Westphal and the company’s two scientific founders have negotiated for themselves a 2 percent royalty on gross sales of any of the products coming out of Flex. It’s an unusual arrangement, but Flex is different than Westphal’s previous startups. It’s not focused on prescription drugs (at least at the outset), or new drug modalities like RNA interference (Alnylam) or stem cell drugs (Verastem).
Rather, Flex is starting with dietary supplements and consumer products for muscle cramps, for which there are no clinically proven treatments, just common remedies such as sports drinks, bananas, and stretching.
The company might try to develop drugs for the cramps and spasms associated with diseases like multiple sclerosis as well—it said a “majority of its future research efforts” and cash will go towards identifying such drugs—but it doesn’t have any candidates as of yet, filings show.
Dietary supplements don’t have the sheen of cutting-edge drugs, but Flex’s products are built upon new research that shows cramps begin in the nerves, not the muscles.
The company wants to treat cramps by stimulating nerve endings in the mouth and esophagus. The supplement Flex is developing, for instance, contains a proprietary formulation of three ingredients you can buy at your local supermarket: extracts of cinnamon and ginger, and capsicum (peppers). It just so happens that these ingredients activate a family of ion channels, which are like tiny gates in cell membranes that control the flow of molecules in and out of cells.
Activating the ion channels with spicy substances is supposed to help relax or prevent cramps by slowing down the excessive firing of nerve cells in the spinal cord that cause muscle contractions.
Flex aims to develop its concoction as a dietary supplement for night time cramps, as a medical food for athletes, and potentially as a prescription drug for cramps or spasms tied to disease.
The dietary supplement path will be its first. The ingredients in Flex’s treatment are “generally recognized as safe,” which means the company has been able to test the mixture in human volunteers without filing papers with the FDA, according to Flex’s regulatory filings.
Flex will also test its product in more serious clinical studies, it says. By this July, Flex hopes to start at least one 12 to 15 month proof-of-concept trial in people who suffer from night time leg cramps several times a week.

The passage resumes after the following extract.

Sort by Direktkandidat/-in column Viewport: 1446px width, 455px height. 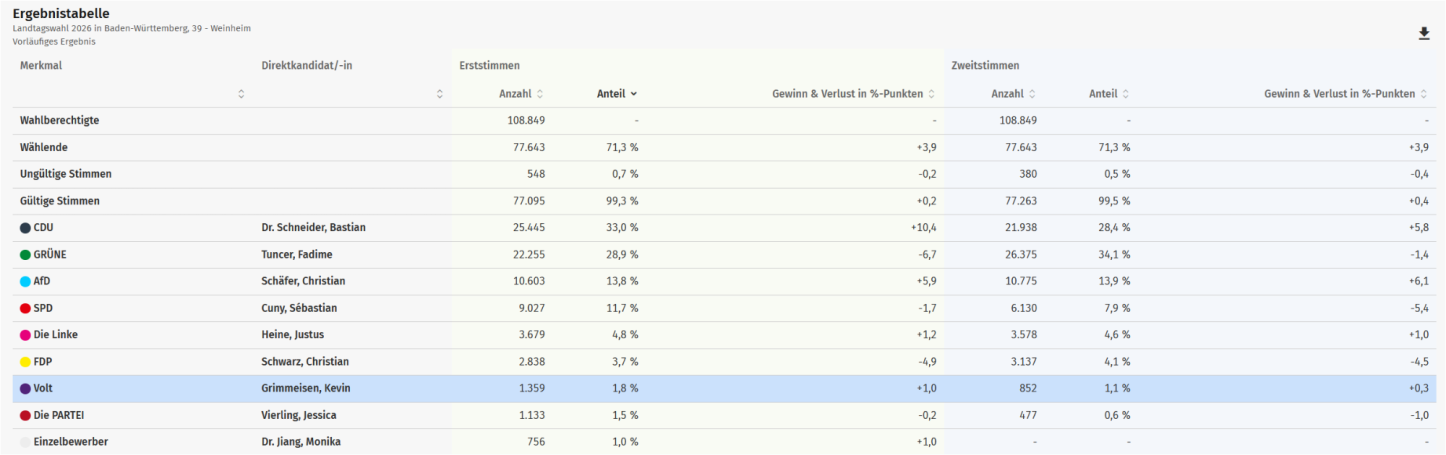pyautogui.click(x=440, y=94)
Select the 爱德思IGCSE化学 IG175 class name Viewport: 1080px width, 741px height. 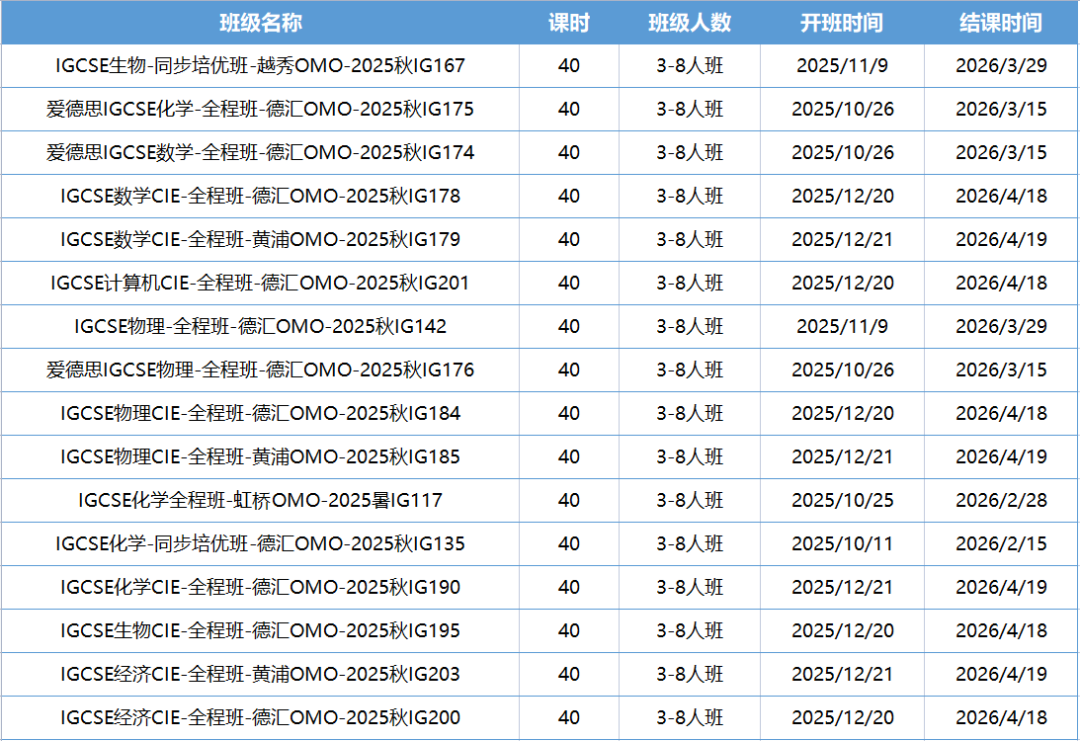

It’s also contemplating similar studies to treat cramps associated with MS, spinal cord injury, and cervical dystonia, but Flex would have to pass through the traditional prescription drug regulatory gauntlet—Phase 1, 2, and 3 studies—if it wants to treat those diseases.
Night time cramps are typically treated with vasodilators or calcium channel blockers, but Flex contends no medication has proved to have “durable evidence of clinical efficacy” against them. Botox, muscle relaxants, and sedatives are among the treatments out there for MS-related cramps; Flex counters that they cause frequent unwanted side effects.
For its medical foods, Flex would create versions of its supplements without the same purification and with lower levels of the active ingredients. Flex aims to have the first of these products on the market early next year.
Jefferies, Piper Jaffray, JMP Securities, Cantor Fitzgerald, and Roth Capital Partners are underwriting the IPO.